Kids’ Game and Health App Collecting Location and Other User Data without Notice and Choice in Violation of Digital Advertising Alliance Principles
Arlington, VA – July 14, 2016 – Industry’s independent cop, the Online Interest-Based Advertising Accountability Program, continues to patrol the mobile beat. Its latest cases, SEGA and iTriage, bring to light problems with two widely-used apps that allowed third parties to collect and use consumers’ precise location data for interest-based advertising before providing the required notice and obtaining users’ affirmative consent. SEGA’s Sonic Runners, a gaming app, also raised issues under the Children’s Online Privacy Protection Act, as incorporated in the Digital Advertising Alliance Self-Regulatory Principles. Both companies cooperated with the Accountability Program’s review and have pledged to comply with the Digital Advertising Alliance’s stringent standards in all their current and future offerings to the public.

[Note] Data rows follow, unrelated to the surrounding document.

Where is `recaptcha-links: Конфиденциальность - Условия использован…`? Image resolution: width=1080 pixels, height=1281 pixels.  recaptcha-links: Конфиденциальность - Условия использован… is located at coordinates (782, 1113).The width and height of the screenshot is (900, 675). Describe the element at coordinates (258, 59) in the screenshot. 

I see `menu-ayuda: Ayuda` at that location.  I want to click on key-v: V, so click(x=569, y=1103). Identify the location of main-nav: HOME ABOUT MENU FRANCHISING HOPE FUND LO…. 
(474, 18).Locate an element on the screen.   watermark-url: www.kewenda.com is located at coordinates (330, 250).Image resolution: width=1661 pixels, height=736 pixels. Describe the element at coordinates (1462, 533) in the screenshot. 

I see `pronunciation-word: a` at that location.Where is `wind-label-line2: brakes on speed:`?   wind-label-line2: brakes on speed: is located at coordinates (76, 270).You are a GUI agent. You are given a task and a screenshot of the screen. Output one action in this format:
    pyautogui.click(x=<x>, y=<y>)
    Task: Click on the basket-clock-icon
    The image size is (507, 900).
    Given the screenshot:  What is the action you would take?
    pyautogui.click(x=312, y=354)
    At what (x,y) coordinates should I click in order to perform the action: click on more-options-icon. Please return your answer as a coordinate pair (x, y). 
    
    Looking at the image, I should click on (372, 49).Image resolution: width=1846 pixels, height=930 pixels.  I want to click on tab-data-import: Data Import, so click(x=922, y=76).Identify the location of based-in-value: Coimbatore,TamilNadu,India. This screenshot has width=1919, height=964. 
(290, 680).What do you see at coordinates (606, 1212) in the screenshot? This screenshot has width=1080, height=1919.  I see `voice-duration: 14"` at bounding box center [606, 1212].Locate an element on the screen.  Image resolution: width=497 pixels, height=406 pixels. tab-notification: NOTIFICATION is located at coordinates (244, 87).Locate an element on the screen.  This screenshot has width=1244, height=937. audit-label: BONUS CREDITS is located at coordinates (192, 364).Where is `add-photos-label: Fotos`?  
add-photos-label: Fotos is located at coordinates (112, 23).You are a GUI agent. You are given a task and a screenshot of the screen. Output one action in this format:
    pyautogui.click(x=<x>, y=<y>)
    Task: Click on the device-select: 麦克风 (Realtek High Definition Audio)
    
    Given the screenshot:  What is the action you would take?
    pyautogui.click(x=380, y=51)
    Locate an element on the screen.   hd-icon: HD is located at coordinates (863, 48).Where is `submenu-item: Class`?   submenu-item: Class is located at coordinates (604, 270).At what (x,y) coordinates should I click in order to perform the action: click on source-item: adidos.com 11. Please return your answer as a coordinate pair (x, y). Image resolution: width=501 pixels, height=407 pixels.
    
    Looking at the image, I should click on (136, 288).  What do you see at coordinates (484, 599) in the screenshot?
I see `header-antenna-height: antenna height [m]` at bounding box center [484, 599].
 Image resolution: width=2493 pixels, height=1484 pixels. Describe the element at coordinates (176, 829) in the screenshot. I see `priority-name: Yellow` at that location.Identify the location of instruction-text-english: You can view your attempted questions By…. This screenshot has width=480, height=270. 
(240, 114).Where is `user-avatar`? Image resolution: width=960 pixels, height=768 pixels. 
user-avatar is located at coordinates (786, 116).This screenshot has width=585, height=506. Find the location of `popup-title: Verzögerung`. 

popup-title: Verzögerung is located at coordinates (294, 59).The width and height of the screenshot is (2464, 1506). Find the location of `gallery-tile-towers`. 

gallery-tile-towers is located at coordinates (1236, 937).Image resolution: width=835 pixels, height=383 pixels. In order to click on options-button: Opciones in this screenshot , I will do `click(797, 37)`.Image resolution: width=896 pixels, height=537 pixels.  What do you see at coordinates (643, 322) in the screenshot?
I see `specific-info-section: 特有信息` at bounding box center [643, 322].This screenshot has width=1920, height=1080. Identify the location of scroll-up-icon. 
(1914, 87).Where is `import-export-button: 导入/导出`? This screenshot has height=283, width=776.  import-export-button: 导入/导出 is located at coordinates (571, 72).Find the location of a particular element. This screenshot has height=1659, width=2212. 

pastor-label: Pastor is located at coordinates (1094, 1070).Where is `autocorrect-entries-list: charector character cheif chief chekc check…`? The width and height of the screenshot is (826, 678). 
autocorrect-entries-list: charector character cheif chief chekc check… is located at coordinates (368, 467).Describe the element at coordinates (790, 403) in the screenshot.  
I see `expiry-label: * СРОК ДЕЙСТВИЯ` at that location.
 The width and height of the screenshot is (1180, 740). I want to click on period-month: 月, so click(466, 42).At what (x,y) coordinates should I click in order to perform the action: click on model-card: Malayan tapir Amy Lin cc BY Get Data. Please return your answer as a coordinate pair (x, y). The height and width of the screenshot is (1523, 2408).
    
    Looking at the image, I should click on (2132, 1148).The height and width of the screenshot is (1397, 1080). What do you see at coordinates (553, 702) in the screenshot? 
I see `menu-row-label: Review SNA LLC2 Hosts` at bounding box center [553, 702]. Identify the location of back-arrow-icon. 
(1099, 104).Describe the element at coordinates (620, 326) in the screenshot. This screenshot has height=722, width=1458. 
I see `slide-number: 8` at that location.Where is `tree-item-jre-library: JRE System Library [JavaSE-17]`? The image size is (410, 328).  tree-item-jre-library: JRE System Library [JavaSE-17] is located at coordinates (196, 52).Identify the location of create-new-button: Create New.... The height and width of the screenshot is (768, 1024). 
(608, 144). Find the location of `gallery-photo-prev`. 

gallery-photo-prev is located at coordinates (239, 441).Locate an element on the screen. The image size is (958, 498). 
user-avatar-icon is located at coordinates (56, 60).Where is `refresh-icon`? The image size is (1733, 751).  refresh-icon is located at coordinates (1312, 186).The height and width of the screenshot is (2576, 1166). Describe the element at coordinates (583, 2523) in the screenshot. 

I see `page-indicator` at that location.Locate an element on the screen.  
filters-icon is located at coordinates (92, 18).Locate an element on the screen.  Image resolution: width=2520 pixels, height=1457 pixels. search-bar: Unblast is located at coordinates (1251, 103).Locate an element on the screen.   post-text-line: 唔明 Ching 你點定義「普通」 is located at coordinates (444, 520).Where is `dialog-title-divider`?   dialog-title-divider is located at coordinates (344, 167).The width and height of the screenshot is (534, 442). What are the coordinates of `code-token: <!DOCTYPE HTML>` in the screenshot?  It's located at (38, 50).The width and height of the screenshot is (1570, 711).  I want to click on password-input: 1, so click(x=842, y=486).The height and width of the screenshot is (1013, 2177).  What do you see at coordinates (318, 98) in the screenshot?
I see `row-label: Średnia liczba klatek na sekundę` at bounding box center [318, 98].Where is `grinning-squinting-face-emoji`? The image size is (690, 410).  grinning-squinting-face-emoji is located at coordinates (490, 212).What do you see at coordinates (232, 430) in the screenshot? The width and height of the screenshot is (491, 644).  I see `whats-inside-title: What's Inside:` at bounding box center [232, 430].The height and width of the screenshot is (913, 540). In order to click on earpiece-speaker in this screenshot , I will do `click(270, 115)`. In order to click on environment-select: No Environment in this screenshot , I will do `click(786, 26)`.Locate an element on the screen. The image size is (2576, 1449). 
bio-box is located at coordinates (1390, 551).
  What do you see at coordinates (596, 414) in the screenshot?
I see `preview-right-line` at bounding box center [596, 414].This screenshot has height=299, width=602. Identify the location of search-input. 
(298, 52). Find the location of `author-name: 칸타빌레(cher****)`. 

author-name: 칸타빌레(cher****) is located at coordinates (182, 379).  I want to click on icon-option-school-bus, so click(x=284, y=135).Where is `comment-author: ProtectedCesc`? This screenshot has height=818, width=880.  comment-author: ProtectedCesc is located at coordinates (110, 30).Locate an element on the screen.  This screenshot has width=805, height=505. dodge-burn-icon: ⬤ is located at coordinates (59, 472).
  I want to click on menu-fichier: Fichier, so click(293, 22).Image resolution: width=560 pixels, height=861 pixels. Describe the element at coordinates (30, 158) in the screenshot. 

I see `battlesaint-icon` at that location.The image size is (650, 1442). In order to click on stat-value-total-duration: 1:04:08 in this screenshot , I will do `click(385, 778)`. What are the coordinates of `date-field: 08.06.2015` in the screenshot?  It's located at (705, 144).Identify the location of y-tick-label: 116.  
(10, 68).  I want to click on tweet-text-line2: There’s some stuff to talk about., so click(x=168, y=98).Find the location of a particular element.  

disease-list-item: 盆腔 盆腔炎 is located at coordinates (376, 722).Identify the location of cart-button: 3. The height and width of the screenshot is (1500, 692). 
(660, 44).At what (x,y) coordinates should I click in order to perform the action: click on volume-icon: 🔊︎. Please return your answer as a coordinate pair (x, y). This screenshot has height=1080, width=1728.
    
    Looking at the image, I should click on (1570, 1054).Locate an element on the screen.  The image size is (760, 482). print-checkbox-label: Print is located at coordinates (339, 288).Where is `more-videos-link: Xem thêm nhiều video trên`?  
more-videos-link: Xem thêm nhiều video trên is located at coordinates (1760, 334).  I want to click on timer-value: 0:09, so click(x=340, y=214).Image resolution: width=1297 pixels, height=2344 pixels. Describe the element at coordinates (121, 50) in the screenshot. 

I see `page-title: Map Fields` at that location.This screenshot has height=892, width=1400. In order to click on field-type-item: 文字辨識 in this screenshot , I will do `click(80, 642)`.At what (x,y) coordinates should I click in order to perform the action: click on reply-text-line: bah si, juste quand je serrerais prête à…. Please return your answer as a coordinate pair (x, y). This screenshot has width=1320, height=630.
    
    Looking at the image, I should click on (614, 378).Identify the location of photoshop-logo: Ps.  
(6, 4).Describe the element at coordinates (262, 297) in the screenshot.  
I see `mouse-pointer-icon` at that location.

The Accountability Program’s testing of SEGA’s Sonic Runners revealed that the game failed to provide transparency and consumer control, as mandated under the DAA’s Mobile Guidance, which are designed to ensure that consumers understand whether their data will be used for IBA before they activate the app and can exercise choice about IBA. Moreover, because Sonic Runners attracts a substantial number of children under 13, the Accountability Program reviewed whether it was in compliance with the DAA’s Principles, which only allow such collection in compliance with COPPA. Under COPPA, apps that attract mixed audiences of users both over and under 13 must ensure that no personal information—including unique identifiers used for advertising purposes—is collected from any children under 13 without either obtaining verifiable parental consent or meeting one of the law’s exceptions.
Sonic Runners used an age gate to identify and prevent the collection of personal information from children under 13. However, the Accountability Program’s tests of SEGA’s app revealed its age-gating mechanism was not functioning properly. Moreover, the Accountability Program discovered that SEGA had permitted a third-party ad network to collect precise location data for IBA through Sonic Runners without providing notice of this third-party collection and obtaining prior affirmative consent from users. As soon as SEGA was alerted about these compliance issues, the company removed Sonic Runners from the app stores where it was previously available and altered the game to remove all third-party advertising software before offering it to the public again. SEGA also engineered a mandatory update that was sent to all current users of the game. The update included a disclosure stating that the new version of the app prevents the collection of advertising identifiers from children under the age of 13.
The iTriage app has a variety of healthcare-related functions, such as enabling users to find covered medical service providers; look up information on medical conditions and terms; enter insurance account information; schedule appointments; and keep track of medical records. When tested, the iTriage app requested permission to access the user’s identity, calendar, location, photo and media files, and Wi-Fi connection information, which were necessary to fulfill some of the app’s functions but were not being used for IBA. However, the app neglected to tell the user that precise location information would also be transferred to its advertising partners for use in IBA. Under the Mobile Guidance, before allowing third parties to obtain precise location for IBA, an app must get affirmative consent from its users. Triage committed to stop the use of precise location information for advertising and to give users the transparency and choice the DAA Principles demand with respect to collection and use of data for IBA. In addition, iTriage agreed to add real-time notice of data collection and use for IBA that links to an opt-out mechanism on both its app and its website. iTriage’s parent company, Aetna, also agreed to add these features to its website before it began any collection and use of data across sites for IBA. iTriage and Aetna have pledged that if they expand their IBA to include third parties’ use of personal directory data or healthcare data to be used for interest-based advertising, they will be transparent to users, who will be given the choice whether to participate.
“Today’s decisions are a win for both consumers and advertisers,” commented Genie Barton, Director of the Accountability Program. “Consumers are empowered to make informed choices about their data… Companies earn the trust of their audience by engaging with them with transparency and respect for their choices.”
Today’s releases bring to 68 the public actions taken by the Accountability Program.